The change of scene in the Great North benefited semifinalists Ekaterina Makarova and Feliciano Lopez, two lefties with a lot of game. These tournaments helped Wozniacki gain more confidence, and brought Kevin Anderson within a single point of his first Masters 1000 semifinal before a gack attack prevented him from taking out a sluggish Grigor Dimitrov in the quarters. Yet, for all the players who made strides in the middle and latter rounds of the tournament, no two players did more than the champions.
Radwanska made use of a favorable draw, getting Azarenka in her quarter at a time when the multi-major champion was dragging her body around the court due to a right knee injury. Yes, Radwanska didn’t have to play a heavyweight in the semis, but the aforementioned Makarova drilled Radwanska right out of Wimbledon, 3 and 0. This was a defining test for the 25-year-old from Poland, and she passed it with flying colors.

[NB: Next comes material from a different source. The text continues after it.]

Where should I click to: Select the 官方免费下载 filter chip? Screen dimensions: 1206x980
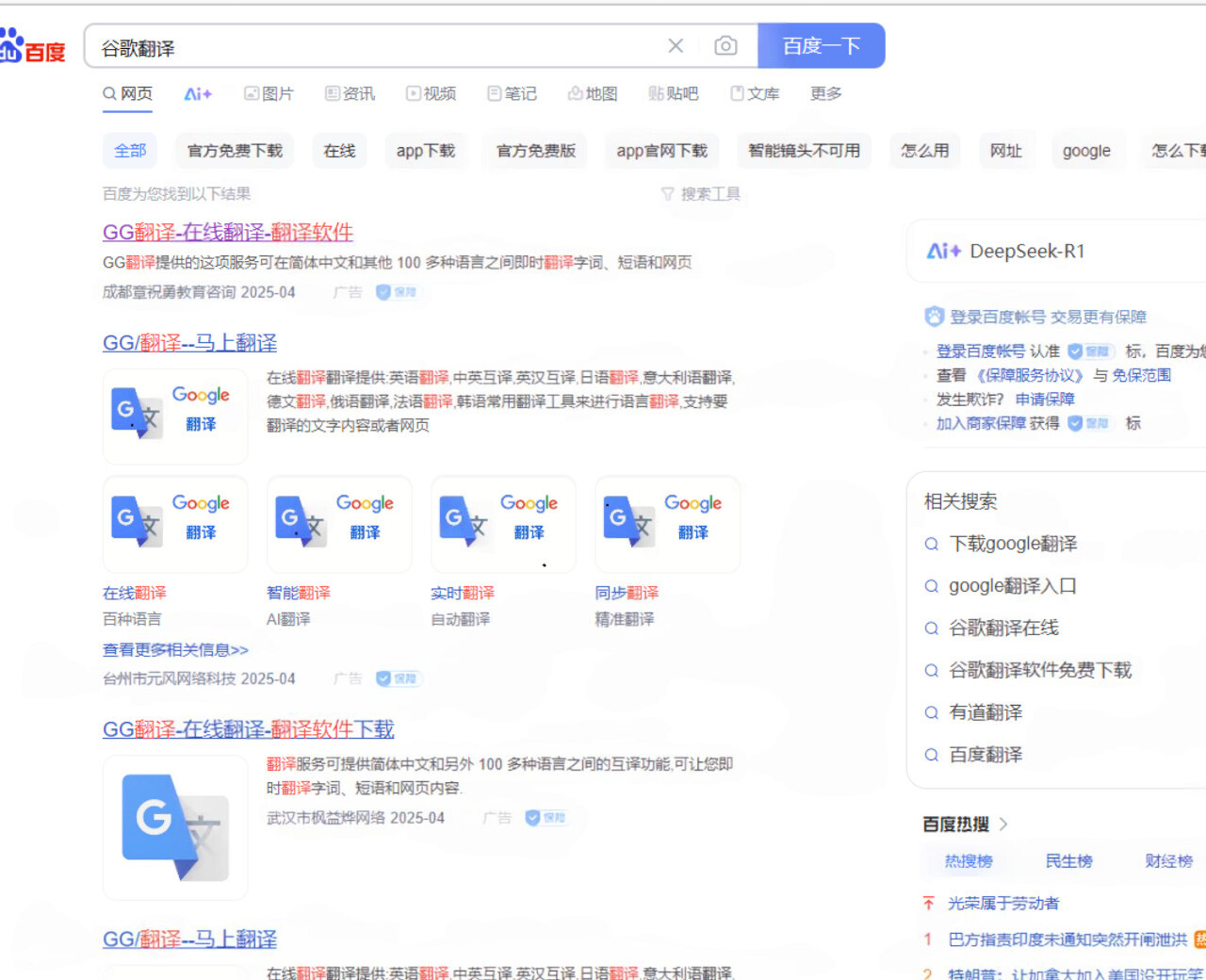coord(235,151)
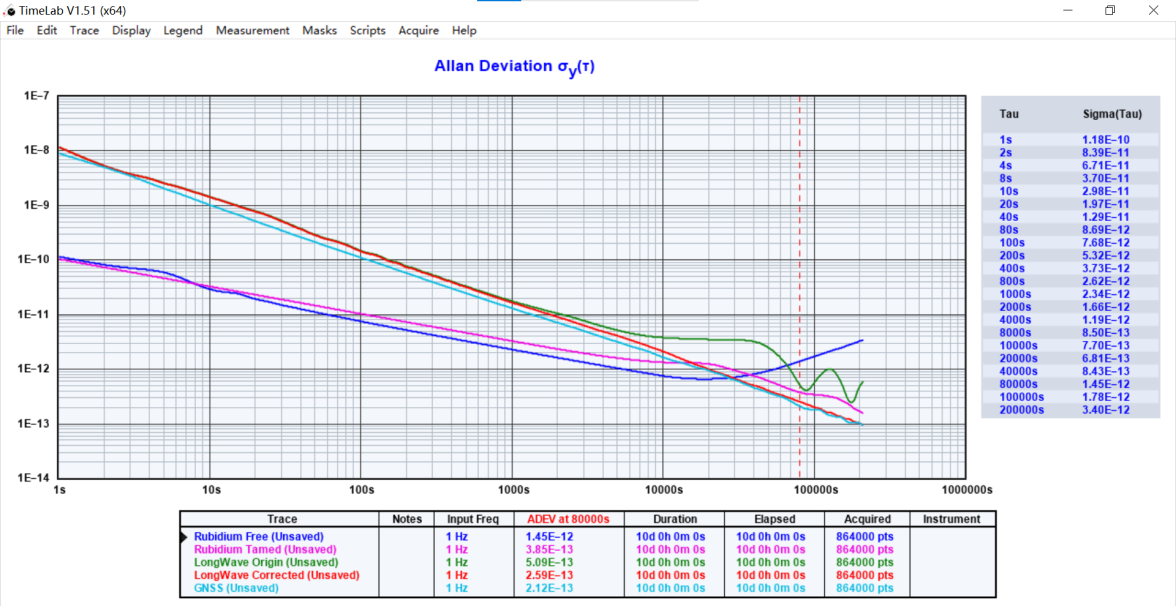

Yes, drawing a taxed and mentally fatigued Venus in the final was as good a draw as Radwanska could have hoped for, but as was the case with Federer’s first four matches leading up to Sunday’s final against Tsonga, Radwanka tookd advantage of the bracket fortune that came her way.
Given that Serena is undependable at the moment and Kvitova is highly unlikely to make a U.S. Open run (she’s only a good bet to do well at Wimbledon, among the four majors), Radwanska’s odds of winning the title in New York are becoming more favorable by the minute. It remains to be seen, though, just how good those odds will be in relationship to the rest of the field.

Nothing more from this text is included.